Pixel coordinate grounding data:
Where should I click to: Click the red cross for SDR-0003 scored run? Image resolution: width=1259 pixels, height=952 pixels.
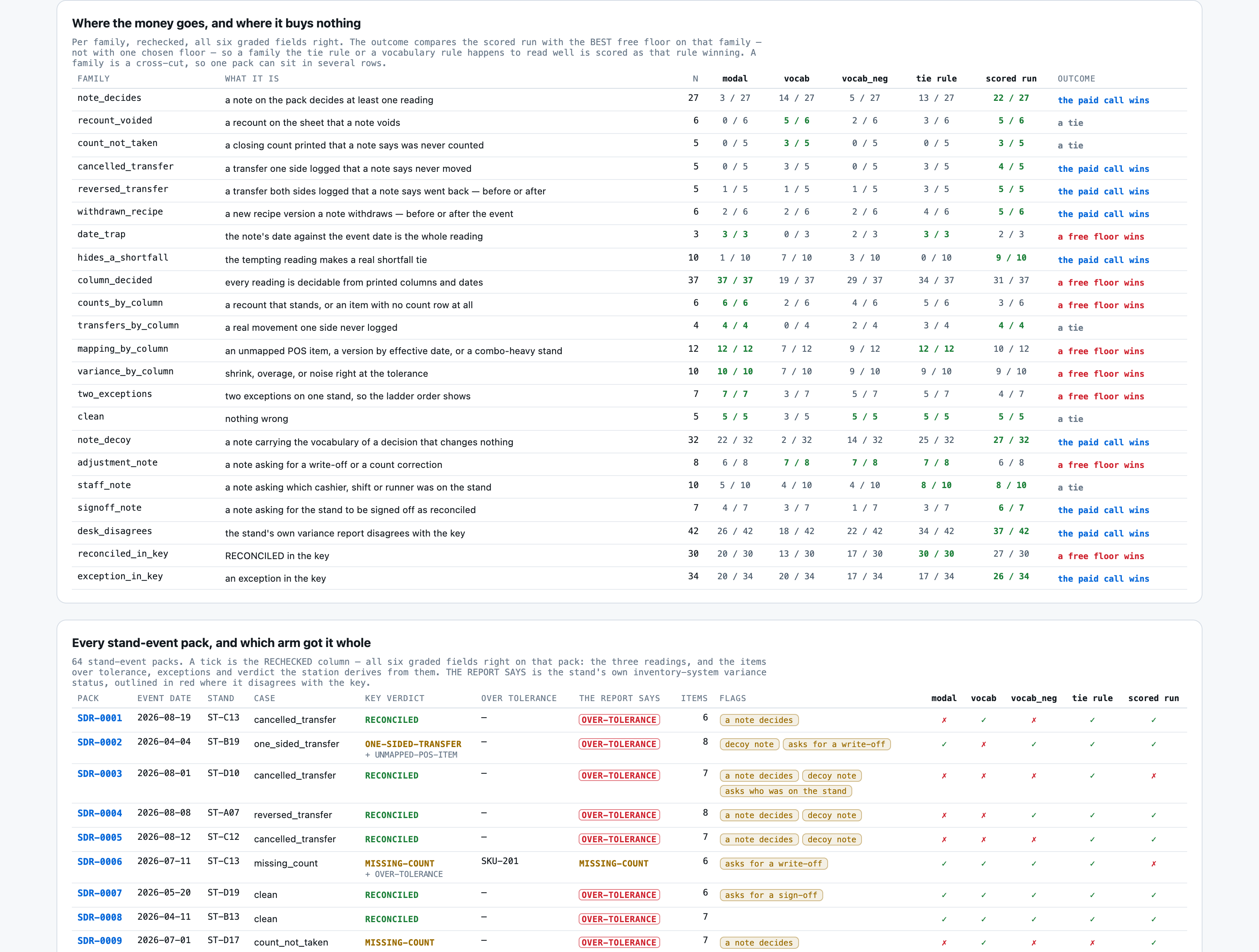1154,776
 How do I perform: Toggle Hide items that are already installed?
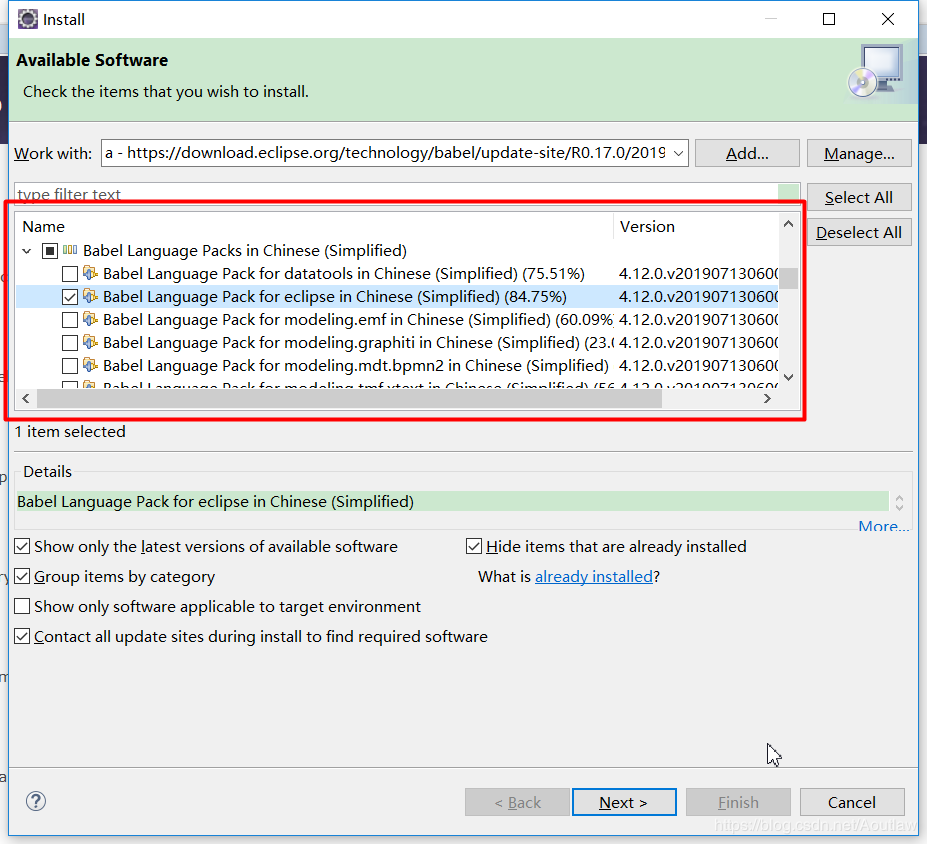pyautogui.click(x=475, y=547)
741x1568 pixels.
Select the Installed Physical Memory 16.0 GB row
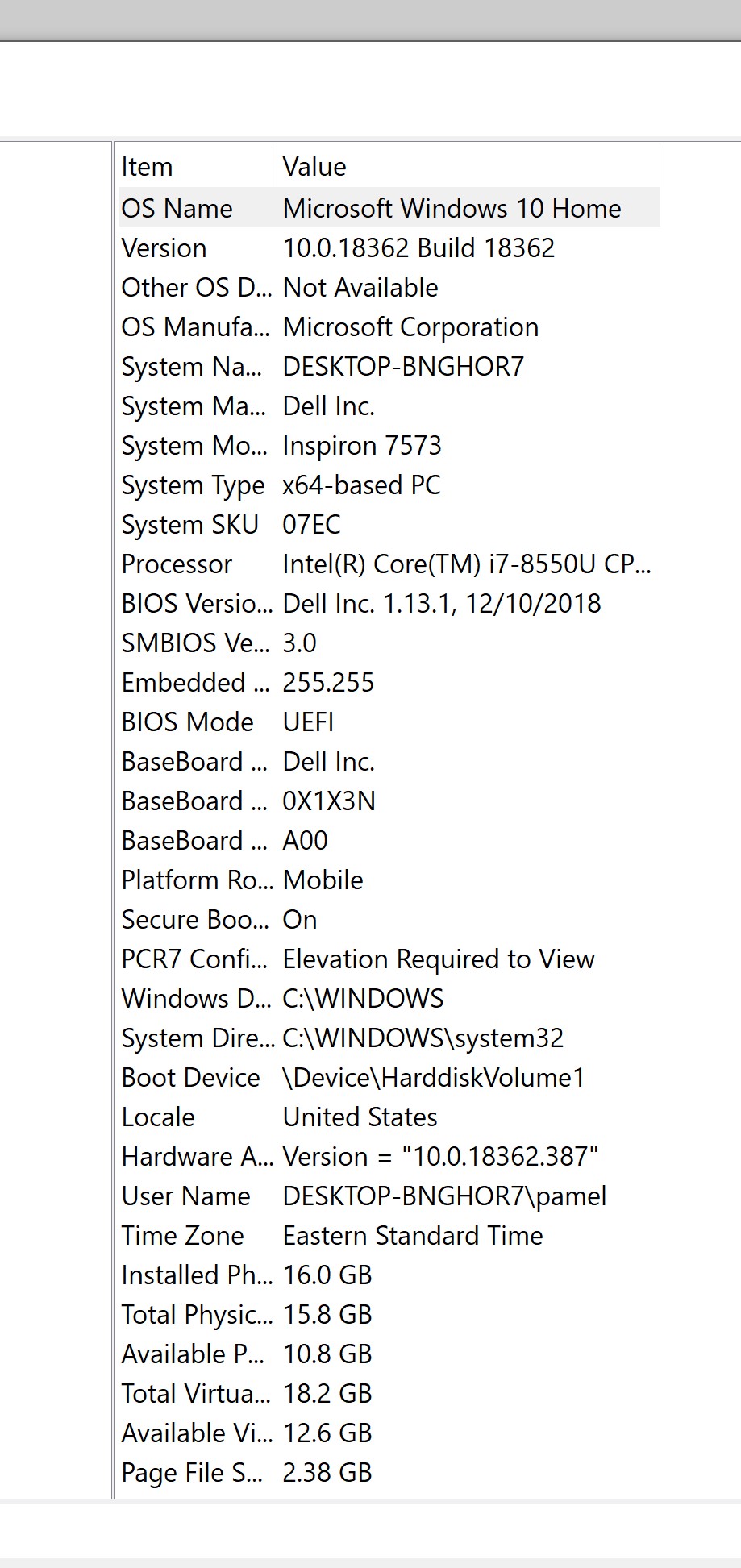(x=389, y=1275)
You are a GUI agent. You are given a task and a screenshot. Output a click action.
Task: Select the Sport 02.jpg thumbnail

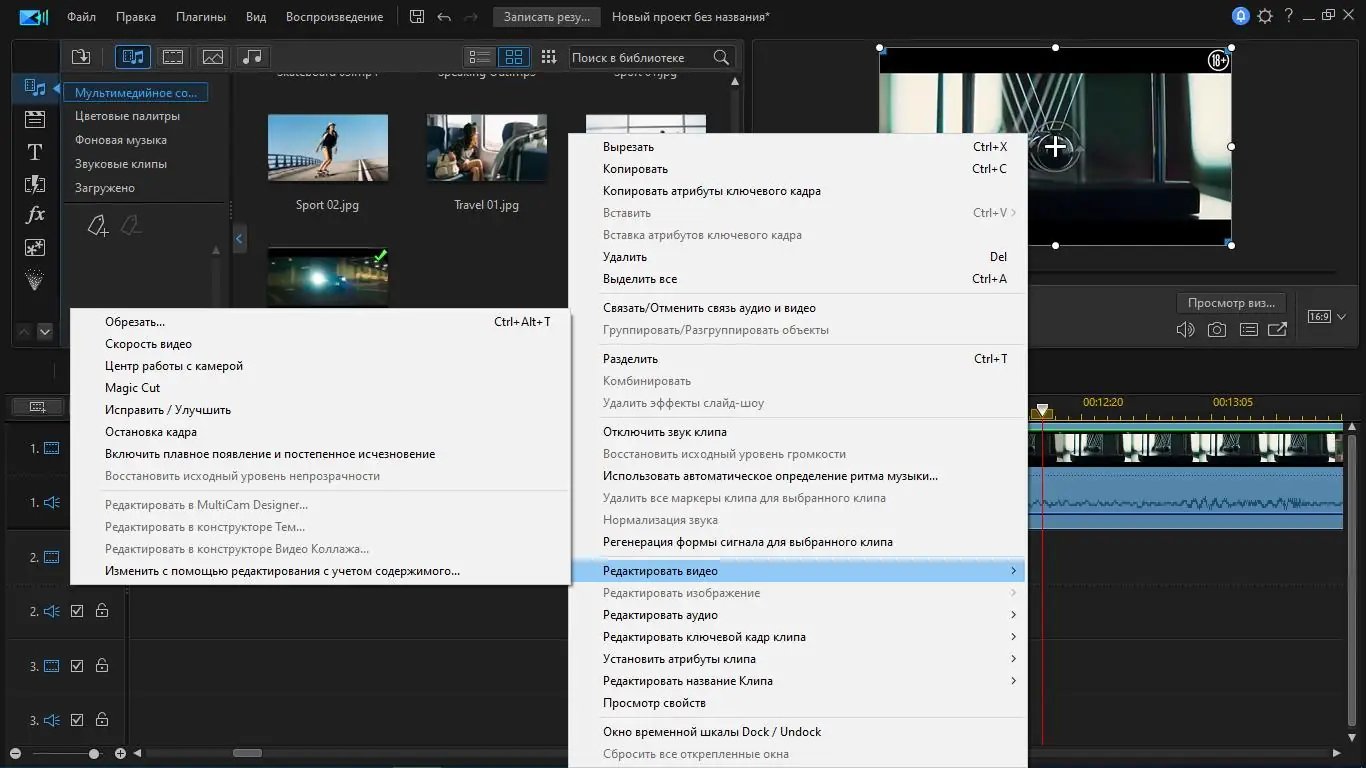[328, 146]
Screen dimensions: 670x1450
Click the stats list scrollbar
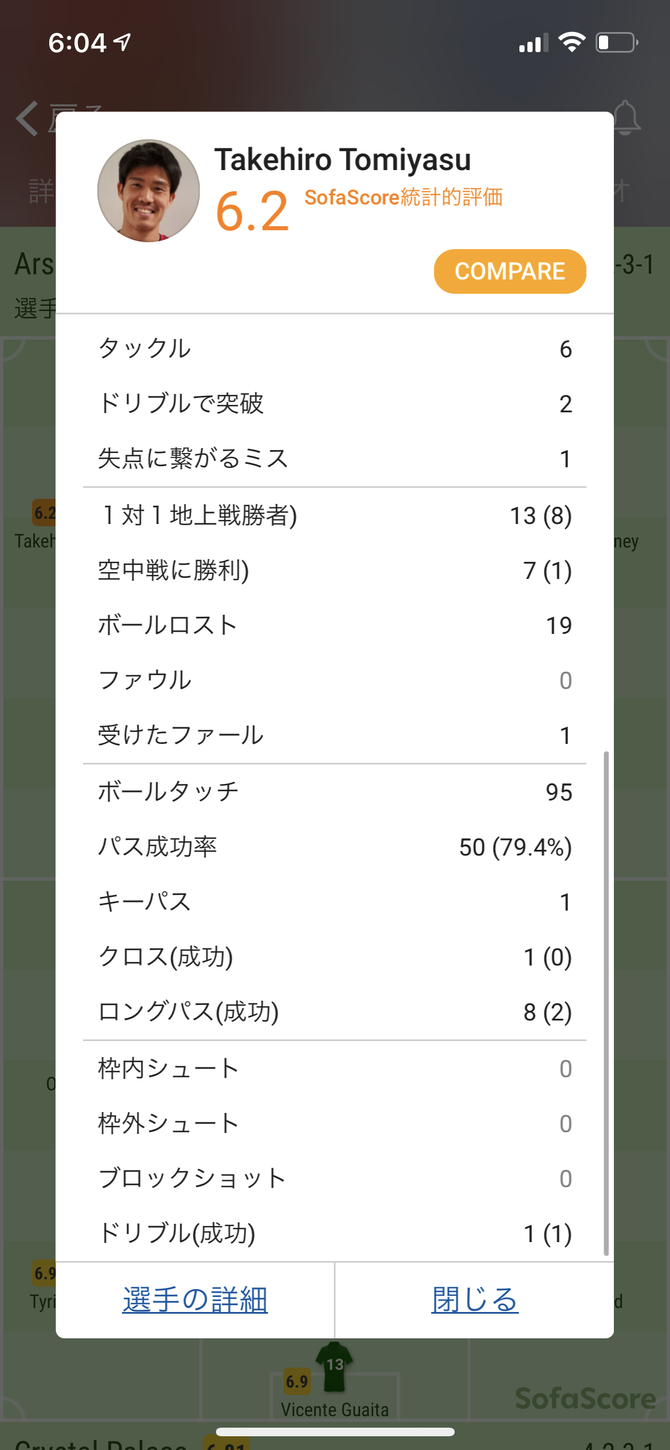606,1000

What you will do: If an entry contains a picture, leave it out and repeat the rest exactly.

Output below:
Where should I click to: Click the red cross for SDR-0003 scored run? Image resolution: width=1259 pixels, height=952 pixels.
1154,776
 How do I perform: Toggle Hide items that are already installed?
pyautogui.click(x=475, y=547)
741x1568 pixels.
Select the Installed Physical Memory 16.0 GB row
(x=389, y=1275)
You are a GUI agent. You are given a task and a screenshot. Output a click action.
Task: Select the Sport 02.jpg thumbnail

[328, 146]
Screen dimensions: 670x1450
Click the stats list scrollbar
606,1000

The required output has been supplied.